嫁の股にその鉗子が突っ込まれたとき、閉じていた目が一瞬にして全開となった。

先生が全身全霊で引っ張るとついに我が子が生まれた。

しかし、生まれる瞬間に今まで1度も見たことがないような苦痛な表情を浮かべる妻。

苦痛な顔になってすぐ目と口が全開で脱力してしまった。

ホッとしたのは束の間

頑張ったねと声を掛けた。

…応答がなかった。妻は脱力ではなく、気絶していたのだった。

医者が名前を2回呼ぶ。続いて怒ったように「おいッ!」と叫ぶ。

嫁の無反応に、病院中の全看護師・助産師を担当医が呼び寄せた。

「旦那さんは赤ちゃんのところへ行ってください!」

そう言われ分娩室の外へ案内されるが、気が気ではない。

妻は大丈夫なのか?安否確認も待っていてくれと。

赤ちゃんを抱き上げるも不安

赤ちゃんのお世話係で1人担当の人が対応してくれた。

赤ちゃんの体重や身長、体温を計測して血をぬぐり、タオルでくるんで私に渡してくれた。

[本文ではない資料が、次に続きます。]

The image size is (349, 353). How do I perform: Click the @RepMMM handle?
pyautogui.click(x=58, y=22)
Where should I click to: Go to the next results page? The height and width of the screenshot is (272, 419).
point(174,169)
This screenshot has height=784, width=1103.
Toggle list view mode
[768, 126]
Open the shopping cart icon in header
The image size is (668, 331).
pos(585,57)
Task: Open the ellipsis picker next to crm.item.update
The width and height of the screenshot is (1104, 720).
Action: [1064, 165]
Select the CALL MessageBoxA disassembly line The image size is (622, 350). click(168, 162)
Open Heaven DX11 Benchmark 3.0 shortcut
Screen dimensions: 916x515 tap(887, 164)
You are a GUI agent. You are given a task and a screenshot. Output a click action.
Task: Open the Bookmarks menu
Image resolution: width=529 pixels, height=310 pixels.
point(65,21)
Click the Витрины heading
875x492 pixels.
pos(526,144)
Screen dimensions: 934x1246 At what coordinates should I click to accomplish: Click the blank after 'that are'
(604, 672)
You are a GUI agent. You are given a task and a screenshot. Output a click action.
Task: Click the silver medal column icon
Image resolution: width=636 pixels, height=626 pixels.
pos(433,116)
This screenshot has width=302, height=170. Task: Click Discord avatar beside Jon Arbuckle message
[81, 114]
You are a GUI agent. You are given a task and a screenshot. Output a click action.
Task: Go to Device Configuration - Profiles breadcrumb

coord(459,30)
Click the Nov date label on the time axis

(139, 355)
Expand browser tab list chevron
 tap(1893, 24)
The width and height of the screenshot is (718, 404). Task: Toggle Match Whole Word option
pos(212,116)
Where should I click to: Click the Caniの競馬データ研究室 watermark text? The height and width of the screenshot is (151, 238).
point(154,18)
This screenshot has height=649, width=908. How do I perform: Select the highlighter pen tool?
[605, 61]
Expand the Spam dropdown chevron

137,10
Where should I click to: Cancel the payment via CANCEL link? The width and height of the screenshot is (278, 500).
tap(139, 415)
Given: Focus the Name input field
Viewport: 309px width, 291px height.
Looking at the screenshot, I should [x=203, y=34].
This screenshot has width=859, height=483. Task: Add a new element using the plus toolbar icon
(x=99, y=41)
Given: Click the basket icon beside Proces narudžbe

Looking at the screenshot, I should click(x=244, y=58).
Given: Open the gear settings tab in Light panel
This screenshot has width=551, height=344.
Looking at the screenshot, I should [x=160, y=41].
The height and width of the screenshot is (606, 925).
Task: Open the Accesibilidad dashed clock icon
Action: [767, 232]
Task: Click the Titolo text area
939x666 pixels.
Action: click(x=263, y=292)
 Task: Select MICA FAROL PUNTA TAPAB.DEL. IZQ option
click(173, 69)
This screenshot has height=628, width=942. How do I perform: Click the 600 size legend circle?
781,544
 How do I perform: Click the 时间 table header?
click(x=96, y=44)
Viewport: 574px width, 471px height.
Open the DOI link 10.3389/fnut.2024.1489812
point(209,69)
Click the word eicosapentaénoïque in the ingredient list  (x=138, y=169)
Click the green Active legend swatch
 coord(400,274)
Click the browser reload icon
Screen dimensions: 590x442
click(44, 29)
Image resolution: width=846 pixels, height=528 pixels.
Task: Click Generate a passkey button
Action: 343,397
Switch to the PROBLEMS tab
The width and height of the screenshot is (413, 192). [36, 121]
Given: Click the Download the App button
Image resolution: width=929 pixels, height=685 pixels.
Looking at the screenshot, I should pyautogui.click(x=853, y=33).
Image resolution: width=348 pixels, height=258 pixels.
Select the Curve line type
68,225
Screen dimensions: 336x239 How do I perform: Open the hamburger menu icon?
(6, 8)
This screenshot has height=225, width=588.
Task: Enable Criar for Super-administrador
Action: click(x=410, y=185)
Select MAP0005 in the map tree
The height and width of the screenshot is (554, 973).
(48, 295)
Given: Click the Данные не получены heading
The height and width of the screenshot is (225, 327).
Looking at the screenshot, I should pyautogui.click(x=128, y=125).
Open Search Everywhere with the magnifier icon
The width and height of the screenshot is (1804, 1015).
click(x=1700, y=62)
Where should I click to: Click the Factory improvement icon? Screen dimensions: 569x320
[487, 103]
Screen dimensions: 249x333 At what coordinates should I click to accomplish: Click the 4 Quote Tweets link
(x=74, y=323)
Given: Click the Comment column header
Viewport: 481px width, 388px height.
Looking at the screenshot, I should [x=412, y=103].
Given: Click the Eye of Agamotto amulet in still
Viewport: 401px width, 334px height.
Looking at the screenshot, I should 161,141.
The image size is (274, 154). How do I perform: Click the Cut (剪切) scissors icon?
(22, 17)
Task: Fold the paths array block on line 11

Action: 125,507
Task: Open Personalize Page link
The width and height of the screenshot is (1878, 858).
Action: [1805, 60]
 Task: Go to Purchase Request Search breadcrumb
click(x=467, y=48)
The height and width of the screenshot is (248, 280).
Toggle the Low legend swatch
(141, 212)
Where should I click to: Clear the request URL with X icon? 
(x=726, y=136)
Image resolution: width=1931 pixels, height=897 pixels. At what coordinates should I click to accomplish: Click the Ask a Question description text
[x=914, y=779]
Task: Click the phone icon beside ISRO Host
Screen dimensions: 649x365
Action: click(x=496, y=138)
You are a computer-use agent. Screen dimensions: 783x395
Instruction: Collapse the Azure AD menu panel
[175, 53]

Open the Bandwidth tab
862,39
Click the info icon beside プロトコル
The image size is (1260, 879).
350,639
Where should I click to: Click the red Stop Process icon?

でも、目に見える範囲で看護師・助産師がダッシュしているのが分かる。

正直、我が子どころではなかった…。

出産後の縫合処置が終わって妻と面会へ

15:25 縫合の処置が終わり、処置室で妻と面会可能になった。

1度抱かせてもらった赤ちゃんはNICU(新生児の集中治療室)でしばし様子見。

待ちぼうけだった私はすぐに面会に伺った。

扉をあけると、顔面蒼白で疲労困憊の妻が横たわっていた。

正直、死を恐れていた私は泣きそうになるのをグッと堪えた。

かすれそうな声で放った最初の一言は「赤ちゃんは?」だった。

母は強い。身をもって思った

大量の出血で話すのがやっとの妻は、子どものことをずっと気にかけていたのだ。

うまく感情で表現することが未だにできないのだが、「母はすごい、強い」と思った。

「大丈夫だよ。今はすやすやと寝てるよ。」と教えてあげたら、安心したのか良かったと一言だけ残してすぐに眠りに付いた。

看護師にお願いしてしばらく近くにいさせてもらった。ずっと手を握っていた。

17:15 入院部屋に戻る

夕方、妻がようやく入院部屋へ戻ってきた。

食事がまともに取れそうになかったので、近隣のスーパーで消化に良さそうな食べ物を買ってきてあげた。

夜、未だに赤ちゃんと会えていない妻。会わせてもらえる話も出ず、直接交渉しに私がナースステーションへ。

21:00近くになってようやく母と子で顔を合わすことができた。

…2人とも無事で本当に良かった!

終わりに

どうでしたか??

初めてだらけの中、吸引分娩と鉗子分娩、そして大量出血に気絶と、あまり例のないレアケース体験を一気にした夫は度肝を抜かされました。(笑)

スタートが大変でしたが、子育てしてみるとそれはそれで結構大変な今を過ごしています。

子どもを持つということは、人生の転機ですね。

長い記事でしたが、何かの参考になれば私も嬉しく思います。